Tykające bomby w tysiącach domów w Holandii, sprawdź, czy są również w Twoim
Według informacji serwisu Kassa, podanych w tę sobotę (16.03.19), w blisko 150 000 holenderskich domów znajdują się niebezpieczne kotły Agpo Ferroni, które są jak tykające bomby i mogą doprowadzić do tragicznych w skutkach pożarów.
Uwaga na te modele
Według Kassa, najniebezpieczniejsze modele pieców-kotłów centralnego ogrzewania, to modele Agpo Ferroni typu Ultima, Magadnes, Megalux i Econpact. Konkretnie chodzi o egzemplarze, które zostały wyprodukowane przez 2011 rokiem. Modele te, podczas ponad 8 lat swojego użytkowania, mogły poważnie się przegrzać i nadtopić wewnątrz. Takie zmęczenie materiału może doprowadzić do nieszczelności, a co za tym idzie poważnie zwiększać szansę na wyciek gazu i tragiczny w skutkach pożar.
„Kartonowe pudełko”
Jak pokazują przeprowadzone przez Kassa badania, ten typ kotłów gazowych centralnego ogrzewania, spowodował już kilka pożarów. Ponadto jak donosi Holenderska firma zajmująca się konserwacją tego typu sprzętu, tysiące takich urządzeń przegrzało się do tego stopnia, że doszło w nich do nadtopienia. To powoduje, iż mogą się one rozszczelnić i zapalać. Specjaliści dodają, że nawet najlepsza konserwacja nie ma tutaj znaczenia, ponieważ dochodzi do zmęczenia materiału.
Sytuacja jest na tyle niebezpieczna, że niezależny specjalista do spraw bezpieczeństwa i katastrof porównał wymienione kotły do kartonowych pudełek, w których ktoś rozpalił ogień, co oznacza, że prędzej czy później muszą się zapalić.
Tykające bomby zapalające w ponad 150 000 mieszkań w całej Holandii.

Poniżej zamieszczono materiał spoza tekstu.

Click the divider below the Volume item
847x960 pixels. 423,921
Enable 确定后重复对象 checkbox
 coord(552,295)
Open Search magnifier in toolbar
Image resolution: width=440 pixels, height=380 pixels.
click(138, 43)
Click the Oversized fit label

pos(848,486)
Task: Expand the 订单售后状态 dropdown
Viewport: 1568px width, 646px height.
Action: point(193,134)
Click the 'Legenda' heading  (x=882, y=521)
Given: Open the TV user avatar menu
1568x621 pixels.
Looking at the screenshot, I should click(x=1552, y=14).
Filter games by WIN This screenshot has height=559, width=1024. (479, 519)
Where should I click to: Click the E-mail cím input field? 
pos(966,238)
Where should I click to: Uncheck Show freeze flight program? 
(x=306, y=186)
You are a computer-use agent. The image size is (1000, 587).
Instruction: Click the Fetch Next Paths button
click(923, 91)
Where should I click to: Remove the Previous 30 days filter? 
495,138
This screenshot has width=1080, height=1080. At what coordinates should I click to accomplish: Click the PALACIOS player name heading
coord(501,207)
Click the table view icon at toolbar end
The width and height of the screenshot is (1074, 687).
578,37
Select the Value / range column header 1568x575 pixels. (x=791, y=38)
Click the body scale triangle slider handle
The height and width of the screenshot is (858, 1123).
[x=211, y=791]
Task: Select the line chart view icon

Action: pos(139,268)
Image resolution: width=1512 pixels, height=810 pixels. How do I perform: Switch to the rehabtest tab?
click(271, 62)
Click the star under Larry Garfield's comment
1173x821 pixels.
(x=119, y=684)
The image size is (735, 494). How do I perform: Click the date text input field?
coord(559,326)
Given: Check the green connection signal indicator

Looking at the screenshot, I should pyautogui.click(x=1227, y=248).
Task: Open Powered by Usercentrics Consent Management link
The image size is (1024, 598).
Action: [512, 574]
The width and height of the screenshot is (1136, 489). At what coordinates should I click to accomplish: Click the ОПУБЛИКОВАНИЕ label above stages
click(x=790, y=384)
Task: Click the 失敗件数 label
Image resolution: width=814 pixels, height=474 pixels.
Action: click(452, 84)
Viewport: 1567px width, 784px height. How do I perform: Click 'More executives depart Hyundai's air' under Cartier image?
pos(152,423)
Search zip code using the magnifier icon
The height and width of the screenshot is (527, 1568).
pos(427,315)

Sprawdź, czy u Ciebie też takiego nie ma.
Przyczyna problemów
Problem z przegrzaniem kotków tego typu pojawia się w sytuacji, w której dochodzi do nieefektywnego spalania. Wtedy to część wymiennika ciepła zostaje zatkana. Przez to ciepło z paleniska nie ma ujścia i dochodzi do przegrzania się paleniska oraz topienia się aluminium wokół niego. Wada ta jest jednak na tyle ukryta, że podczas zwykłej konserwacji kotła nie widać uszkodzeń struktury elementów pieca. Wszystko dlatego, że są one tak umieszczone, żeby je dojrzeć trzeba by rozebrać na części pierwsze cały bojler.
Dawno temu
Pierwsze problemy z tym typem kotłów zgłaszano już 10 lat temu. W 2009 roku, Holenderski Urząd do Spraw Bezpieczeństwa produktów konsumenckich, zgłosił swoje zastrzeżenia do tych pieców. Wtedy to do nowszych modeli wprowadzono drobne ulepszenia. Udoskonalono też instrukcję, w której nakazano użytkownikom na zwiększenie ostrożności przy korzystaniu z bojlera gazowego. To jednak nie rozwiązało problemów. Dlatego wielu ekspertów doradza wymianę kotła na nowy.